DATA RECORDS >>
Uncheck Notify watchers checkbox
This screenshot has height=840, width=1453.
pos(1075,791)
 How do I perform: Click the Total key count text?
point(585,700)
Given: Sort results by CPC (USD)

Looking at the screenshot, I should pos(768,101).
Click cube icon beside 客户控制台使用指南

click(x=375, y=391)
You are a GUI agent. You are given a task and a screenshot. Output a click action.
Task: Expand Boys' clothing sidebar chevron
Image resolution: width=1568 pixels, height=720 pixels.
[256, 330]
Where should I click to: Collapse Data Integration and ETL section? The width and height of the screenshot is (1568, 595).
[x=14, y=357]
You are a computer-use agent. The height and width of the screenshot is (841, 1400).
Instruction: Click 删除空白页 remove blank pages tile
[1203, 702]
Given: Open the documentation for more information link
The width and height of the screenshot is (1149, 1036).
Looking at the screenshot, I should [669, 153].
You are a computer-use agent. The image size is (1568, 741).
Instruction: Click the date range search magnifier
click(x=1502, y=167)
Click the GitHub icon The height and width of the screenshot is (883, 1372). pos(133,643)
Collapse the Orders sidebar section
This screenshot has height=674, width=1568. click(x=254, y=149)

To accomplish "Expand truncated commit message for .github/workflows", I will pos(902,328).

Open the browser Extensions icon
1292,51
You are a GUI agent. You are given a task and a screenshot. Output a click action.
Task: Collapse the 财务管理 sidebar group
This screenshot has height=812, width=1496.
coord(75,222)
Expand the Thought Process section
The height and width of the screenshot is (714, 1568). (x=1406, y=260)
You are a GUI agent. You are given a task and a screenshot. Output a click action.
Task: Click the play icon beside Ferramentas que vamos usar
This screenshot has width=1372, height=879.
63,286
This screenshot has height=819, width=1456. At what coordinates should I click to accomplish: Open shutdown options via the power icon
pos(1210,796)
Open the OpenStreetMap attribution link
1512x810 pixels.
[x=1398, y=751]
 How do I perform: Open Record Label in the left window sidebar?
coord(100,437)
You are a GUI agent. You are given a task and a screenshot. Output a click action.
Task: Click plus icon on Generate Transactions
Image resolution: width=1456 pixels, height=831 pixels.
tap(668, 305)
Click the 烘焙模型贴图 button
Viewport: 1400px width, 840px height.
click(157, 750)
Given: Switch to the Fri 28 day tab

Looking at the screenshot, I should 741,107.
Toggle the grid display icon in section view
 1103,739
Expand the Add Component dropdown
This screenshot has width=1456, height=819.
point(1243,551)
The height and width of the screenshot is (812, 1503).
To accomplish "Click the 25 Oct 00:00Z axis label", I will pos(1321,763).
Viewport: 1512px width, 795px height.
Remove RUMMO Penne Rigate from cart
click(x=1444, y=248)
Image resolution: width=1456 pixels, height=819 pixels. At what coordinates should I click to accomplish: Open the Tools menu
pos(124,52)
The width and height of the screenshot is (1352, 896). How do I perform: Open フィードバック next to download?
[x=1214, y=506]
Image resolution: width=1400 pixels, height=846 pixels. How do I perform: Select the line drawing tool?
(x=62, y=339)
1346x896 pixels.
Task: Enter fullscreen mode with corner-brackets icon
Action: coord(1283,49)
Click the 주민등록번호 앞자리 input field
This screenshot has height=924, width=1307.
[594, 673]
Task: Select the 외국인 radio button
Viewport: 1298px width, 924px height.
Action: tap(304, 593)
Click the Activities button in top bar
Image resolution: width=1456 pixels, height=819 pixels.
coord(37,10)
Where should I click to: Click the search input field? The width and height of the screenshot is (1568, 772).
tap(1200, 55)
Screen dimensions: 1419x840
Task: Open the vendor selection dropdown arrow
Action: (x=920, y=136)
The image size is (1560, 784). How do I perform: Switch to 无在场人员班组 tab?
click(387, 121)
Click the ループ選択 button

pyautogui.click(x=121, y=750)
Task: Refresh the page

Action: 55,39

WHAT IS REQUIRED >>
A line qualifies when it holds the word "will"; report all qualifying lines from the records above.

RESPONSE AREA >>
To accomplish "Expand truncated commit message for .github/workflows", I will pos(902,328).
To accomplish "Click the 25 Oct 00:00Z axis label", I will pos(1321,763).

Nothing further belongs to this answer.